A Few-Shot Learning-Based EEG and Stage Transition Sequence Generator for Improving Sleep Staging Performance

Abstract

In this study, generative adversarial networks named SleepGAN are proposed to expand the training set for automatic sleep stage classification tasks by generating both electroencephalogram (EEG) epochs and sequence relationships of sleep stages. In order to reach high accuracy, most existing classification methods require substantial amounts of training data, but obtaining such quantities of real EEG epochs is expensive and time-consuming. We introduce few-shot learning, which is a method of training a GAN using a very small set of training data. This paper presents progressive Wasserstein divergence generative adversarial networks (GANs) and a relational memory generator to generate EEG epochs and stage transition sequences, respectively. For the evaluation of our generated data, we use single-channel EEGs from the public dataset Sleep-EDF. The addition of our augmented data and sequence to the training set was shown to improve the performance of the classification model. The accuracy of the model increased by approximately 1% after incorporating generated EEG epochs.

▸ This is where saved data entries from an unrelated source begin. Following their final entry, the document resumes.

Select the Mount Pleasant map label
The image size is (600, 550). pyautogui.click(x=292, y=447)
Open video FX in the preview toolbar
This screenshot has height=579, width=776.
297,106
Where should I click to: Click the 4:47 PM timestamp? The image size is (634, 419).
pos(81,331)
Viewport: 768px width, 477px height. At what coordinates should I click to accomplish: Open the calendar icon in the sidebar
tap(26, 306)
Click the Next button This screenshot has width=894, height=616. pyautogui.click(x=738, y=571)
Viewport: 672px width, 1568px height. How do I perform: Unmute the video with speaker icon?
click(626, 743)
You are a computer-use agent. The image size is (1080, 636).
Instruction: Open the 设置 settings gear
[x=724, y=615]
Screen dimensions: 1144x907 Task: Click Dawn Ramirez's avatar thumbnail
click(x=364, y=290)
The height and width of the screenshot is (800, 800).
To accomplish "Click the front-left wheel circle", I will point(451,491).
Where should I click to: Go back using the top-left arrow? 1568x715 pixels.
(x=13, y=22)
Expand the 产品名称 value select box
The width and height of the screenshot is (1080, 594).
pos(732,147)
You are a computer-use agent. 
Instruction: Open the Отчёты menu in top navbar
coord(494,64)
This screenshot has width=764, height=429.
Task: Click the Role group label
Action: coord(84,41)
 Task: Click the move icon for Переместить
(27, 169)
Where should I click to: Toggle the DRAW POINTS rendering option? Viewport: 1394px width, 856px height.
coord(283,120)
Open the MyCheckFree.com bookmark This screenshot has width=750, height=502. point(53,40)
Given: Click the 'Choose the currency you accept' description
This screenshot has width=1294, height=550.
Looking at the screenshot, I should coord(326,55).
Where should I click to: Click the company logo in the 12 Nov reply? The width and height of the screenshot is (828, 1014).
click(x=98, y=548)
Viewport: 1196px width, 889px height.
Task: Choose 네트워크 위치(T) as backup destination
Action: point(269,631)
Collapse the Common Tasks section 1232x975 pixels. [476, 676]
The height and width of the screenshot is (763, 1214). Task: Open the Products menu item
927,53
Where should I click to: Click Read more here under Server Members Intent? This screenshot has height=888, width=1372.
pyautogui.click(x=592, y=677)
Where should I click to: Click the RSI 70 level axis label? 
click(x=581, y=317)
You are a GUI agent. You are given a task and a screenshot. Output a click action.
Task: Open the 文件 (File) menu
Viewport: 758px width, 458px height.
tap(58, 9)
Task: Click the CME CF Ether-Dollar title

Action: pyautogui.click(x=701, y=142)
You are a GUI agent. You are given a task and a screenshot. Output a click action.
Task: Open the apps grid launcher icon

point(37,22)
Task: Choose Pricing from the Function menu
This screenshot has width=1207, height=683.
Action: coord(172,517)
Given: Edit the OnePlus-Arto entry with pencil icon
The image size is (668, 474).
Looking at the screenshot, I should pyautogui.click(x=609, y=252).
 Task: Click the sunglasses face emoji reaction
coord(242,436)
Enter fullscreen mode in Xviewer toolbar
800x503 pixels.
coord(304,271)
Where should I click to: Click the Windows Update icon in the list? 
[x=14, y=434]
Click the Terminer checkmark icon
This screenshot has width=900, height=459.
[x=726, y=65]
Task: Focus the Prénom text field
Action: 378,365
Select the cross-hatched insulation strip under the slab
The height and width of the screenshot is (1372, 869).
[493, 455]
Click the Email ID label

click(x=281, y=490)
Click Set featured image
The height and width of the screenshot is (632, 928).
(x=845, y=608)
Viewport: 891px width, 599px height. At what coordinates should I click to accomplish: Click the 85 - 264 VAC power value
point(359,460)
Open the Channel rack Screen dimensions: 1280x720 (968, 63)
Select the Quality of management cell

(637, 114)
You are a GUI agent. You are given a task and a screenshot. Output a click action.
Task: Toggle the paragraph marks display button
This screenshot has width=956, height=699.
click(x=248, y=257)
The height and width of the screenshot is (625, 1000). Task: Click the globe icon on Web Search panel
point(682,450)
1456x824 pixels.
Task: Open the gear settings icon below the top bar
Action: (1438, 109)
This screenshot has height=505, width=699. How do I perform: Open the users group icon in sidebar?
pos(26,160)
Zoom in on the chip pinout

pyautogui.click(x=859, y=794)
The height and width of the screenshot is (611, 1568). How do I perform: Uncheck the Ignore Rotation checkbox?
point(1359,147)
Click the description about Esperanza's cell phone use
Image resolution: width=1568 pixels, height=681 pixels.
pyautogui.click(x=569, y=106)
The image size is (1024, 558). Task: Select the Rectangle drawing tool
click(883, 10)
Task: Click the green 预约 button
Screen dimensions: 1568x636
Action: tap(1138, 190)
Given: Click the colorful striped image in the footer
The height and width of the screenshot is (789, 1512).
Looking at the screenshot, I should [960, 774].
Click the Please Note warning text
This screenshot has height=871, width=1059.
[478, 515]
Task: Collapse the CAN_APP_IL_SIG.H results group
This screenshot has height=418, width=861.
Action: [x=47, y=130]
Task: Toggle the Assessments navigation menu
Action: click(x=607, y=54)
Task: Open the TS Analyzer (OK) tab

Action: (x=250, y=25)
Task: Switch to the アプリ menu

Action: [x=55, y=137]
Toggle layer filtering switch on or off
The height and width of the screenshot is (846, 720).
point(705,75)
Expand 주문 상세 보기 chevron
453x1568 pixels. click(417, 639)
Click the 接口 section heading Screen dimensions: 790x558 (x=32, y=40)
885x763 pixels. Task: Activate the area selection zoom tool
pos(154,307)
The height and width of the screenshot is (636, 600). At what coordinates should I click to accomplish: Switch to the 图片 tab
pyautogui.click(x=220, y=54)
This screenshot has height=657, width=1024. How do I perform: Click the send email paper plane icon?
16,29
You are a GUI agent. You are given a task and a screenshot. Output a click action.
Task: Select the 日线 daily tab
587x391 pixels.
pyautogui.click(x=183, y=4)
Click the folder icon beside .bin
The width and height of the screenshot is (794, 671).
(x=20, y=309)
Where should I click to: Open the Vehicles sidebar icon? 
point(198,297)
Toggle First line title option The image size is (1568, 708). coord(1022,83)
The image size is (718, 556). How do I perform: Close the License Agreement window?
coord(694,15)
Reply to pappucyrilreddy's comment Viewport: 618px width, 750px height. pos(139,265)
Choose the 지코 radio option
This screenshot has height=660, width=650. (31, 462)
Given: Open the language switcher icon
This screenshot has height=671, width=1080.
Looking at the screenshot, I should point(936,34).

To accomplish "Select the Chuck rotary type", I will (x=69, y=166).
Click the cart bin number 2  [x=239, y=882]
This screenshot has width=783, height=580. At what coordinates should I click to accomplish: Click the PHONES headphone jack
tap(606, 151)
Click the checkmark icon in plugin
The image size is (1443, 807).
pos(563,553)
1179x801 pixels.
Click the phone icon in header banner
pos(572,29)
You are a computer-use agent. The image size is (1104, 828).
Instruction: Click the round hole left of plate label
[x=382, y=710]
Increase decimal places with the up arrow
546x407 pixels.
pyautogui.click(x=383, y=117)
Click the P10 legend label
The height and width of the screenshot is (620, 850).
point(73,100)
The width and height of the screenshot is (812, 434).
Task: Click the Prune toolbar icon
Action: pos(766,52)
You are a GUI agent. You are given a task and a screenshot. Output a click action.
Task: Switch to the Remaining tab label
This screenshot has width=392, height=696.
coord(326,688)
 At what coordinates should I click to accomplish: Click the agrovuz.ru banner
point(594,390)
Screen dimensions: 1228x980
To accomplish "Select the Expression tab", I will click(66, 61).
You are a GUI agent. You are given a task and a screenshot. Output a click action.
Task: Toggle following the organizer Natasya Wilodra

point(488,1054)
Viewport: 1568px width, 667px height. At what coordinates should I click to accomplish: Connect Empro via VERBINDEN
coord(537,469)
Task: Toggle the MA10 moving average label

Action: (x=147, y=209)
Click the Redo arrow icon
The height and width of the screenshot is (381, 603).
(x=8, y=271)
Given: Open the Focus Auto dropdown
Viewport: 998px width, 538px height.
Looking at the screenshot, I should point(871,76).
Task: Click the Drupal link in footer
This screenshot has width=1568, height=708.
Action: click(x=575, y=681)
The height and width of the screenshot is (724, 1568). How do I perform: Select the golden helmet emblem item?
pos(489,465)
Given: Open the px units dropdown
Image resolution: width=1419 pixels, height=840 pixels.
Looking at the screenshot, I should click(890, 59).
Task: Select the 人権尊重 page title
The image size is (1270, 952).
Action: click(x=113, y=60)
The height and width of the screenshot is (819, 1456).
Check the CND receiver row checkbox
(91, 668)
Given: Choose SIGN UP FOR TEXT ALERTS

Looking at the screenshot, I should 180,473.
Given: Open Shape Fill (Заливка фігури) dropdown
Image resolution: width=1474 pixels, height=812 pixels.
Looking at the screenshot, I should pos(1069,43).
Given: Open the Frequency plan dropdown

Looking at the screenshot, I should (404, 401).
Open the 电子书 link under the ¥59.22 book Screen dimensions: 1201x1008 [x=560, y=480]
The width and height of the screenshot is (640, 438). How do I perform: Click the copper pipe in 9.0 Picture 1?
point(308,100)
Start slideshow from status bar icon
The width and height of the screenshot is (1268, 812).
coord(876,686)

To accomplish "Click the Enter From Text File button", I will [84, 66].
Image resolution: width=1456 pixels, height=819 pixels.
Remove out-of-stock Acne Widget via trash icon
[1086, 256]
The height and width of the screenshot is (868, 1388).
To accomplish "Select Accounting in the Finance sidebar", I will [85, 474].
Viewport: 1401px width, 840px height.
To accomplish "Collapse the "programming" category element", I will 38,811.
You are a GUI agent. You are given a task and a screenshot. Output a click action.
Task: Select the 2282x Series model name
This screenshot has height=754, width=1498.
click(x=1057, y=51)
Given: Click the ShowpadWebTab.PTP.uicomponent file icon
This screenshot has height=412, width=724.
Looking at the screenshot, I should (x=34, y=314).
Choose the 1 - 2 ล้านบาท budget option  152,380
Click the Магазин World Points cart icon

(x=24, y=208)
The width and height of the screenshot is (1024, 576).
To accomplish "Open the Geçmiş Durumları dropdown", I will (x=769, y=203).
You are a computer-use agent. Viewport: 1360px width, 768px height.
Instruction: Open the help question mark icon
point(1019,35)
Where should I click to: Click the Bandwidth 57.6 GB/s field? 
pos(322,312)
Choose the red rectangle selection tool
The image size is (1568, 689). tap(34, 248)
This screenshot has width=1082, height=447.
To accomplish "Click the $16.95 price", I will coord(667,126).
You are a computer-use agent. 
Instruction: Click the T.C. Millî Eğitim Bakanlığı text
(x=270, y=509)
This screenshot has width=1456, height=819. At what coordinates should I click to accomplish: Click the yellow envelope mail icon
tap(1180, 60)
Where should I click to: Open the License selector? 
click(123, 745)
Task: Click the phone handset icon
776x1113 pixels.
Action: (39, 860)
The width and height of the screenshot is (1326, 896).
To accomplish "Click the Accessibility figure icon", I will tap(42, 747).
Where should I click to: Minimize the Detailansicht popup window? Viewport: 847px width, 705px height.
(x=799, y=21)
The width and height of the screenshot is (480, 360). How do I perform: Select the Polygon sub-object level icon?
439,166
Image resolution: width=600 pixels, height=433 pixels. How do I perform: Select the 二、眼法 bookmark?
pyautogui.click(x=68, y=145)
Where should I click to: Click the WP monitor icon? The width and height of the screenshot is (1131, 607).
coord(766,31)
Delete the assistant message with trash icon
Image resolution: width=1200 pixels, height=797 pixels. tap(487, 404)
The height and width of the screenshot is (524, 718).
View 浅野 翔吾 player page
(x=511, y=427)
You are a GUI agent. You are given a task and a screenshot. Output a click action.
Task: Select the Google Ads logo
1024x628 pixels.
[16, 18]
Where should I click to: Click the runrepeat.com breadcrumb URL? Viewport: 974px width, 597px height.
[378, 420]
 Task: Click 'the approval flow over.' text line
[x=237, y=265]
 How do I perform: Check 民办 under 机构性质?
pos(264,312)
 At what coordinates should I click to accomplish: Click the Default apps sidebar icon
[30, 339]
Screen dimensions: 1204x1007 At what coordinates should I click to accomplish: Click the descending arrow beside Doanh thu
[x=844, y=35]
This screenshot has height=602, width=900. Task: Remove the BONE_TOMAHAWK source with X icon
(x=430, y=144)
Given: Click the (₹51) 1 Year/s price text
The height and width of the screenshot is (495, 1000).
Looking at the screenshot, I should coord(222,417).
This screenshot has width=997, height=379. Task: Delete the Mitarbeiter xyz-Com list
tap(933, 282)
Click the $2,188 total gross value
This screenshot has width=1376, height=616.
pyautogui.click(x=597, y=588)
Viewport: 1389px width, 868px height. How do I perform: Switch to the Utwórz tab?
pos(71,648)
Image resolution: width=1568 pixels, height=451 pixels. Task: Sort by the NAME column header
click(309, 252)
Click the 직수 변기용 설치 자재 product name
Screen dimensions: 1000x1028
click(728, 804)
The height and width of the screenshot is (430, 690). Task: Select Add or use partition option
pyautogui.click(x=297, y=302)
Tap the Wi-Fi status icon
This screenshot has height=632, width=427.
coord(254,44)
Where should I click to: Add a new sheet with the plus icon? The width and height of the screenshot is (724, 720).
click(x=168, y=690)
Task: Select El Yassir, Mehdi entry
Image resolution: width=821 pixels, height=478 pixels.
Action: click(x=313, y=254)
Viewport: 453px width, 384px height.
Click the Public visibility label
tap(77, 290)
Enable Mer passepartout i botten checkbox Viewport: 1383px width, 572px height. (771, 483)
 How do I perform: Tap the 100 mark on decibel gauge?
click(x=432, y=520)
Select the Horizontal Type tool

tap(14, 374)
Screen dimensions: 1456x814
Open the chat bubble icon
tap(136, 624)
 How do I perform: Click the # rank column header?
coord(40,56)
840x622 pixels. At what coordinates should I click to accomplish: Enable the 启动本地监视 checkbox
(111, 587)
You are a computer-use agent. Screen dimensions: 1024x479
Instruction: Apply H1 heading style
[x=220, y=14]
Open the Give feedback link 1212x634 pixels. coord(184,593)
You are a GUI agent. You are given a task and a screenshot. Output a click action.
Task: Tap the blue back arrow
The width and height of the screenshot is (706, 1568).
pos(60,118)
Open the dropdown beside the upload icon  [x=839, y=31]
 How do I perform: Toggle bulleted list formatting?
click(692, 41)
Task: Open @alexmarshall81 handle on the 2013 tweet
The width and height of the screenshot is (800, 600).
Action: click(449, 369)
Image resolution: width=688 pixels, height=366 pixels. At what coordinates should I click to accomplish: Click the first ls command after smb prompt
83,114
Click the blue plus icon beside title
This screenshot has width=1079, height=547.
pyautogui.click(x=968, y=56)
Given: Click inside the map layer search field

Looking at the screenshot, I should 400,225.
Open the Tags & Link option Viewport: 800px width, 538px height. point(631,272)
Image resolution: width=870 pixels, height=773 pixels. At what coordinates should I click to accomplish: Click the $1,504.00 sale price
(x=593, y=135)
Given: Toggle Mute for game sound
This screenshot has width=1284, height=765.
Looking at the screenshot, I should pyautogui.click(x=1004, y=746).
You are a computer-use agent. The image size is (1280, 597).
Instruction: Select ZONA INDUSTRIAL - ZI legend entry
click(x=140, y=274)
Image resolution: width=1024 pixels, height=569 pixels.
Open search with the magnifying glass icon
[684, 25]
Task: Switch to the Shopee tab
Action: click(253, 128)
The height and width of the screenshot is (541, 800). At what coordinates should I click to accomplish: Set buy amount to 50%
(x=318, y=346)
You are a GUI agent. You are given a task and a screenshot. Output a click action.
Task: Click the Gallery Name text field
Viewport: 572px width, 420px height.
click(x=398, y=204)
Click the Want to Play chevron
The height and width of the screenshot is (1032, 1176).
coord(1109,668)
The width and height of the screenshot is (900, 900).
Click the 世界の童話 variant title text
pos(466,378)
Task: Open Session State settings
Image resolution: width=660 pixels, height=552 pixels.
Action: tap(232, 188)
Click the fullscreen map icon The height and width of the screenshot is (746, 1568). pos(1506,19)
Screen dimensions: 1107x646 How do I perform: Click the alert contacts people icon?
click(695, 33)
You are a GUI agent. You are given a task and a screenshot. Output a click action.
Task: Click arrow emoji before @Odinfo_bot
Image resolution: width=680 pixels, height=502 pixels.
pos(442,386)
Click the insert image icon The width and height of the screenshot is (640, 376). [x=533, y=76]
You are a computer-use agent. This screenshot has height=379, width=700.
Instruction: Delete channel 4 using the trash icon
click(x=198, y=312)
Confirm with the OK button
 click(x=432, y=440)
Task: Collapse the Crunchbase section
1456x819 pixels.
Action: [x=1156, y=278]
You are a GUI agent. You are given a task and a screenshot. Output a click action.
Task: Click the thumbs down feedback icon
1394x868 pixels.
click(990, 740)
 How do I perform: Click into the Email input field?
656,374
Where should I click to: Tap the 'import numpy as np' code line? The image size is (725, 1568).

Adding both the augmented data and sequence to the training set resulted in a further increase of 3%, from the original accuracy of 79.40% to 83.06%. The result proves that SleepGAN is a set of GANs capable of generating realistic EEG epochs and transition sequences under the condition of insufficient training data and can be used to enlarge the training dataset and improve the performance of sleep stage classification models in clinical practice.